Second, recent HIV infection accounts for 39% of new HIV diagnoses in France [45]. Here, we did not take into account the contribution of transmissions from chronically infected individuals to partners diagnosed after the PHI stage, which is also likely to have an important impact on epidemic spread [65] and rely on convenient sampling. Hence, individuals who are not tested or disengaged from care are not represented in this cohort and may also contribute to the epidemic. Though the number of early diagnoses has increased since 2011 in France, the number of late diagnoses has remained stable among MSM, and 25% of the estimated 6220 new HIV diagnoses in 2013 in France were still diagnosed at a late stage (<200 CD4 or AIDS) [45]. Another limitation of all convenience based sampling methods is that the presence of a directed link between two individuals simply reflects recent relatedness of the virus, possibly through a series of unobserved intermediaries [2]. Finally, the use of HIV pol region for HIV subtyping may have led to potential misclassification of CRF forms. However, it should not impact the HIV network inferences and the dynamic of CRF02_AG clade within the HIV transmission network presented in this study.

Conclusion

In summary, this study showed the rapid evolutionary dynamics of subtype B and CRF02_AG among PHI in France since the late 1990s.

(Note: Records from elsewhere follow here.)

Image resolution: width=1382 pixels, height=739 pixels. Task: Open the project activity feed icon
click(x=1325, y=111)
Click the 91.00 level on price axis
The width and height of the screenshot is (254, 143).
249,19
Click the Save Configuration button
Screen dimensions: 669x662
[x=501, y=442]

While subtype B remains the most prevalent lineage, the rapid diffusion of CRF02_AG in highly connected networks of MSM could lead to a substantial and rapid reshaping of the HIV epidemic in Western Countries. Combined with a short turnaround time for sample processing, our findings also show that identifying hotspots of HIV transmission and near real-time monitoring based on phylogenetic analyses can be an effective prevention intervention in combination with Public Health Recommendations for early treatment introduction, enhanced adherence support and partner tracing for immediate diagnosis, provision of PrEP and counseling.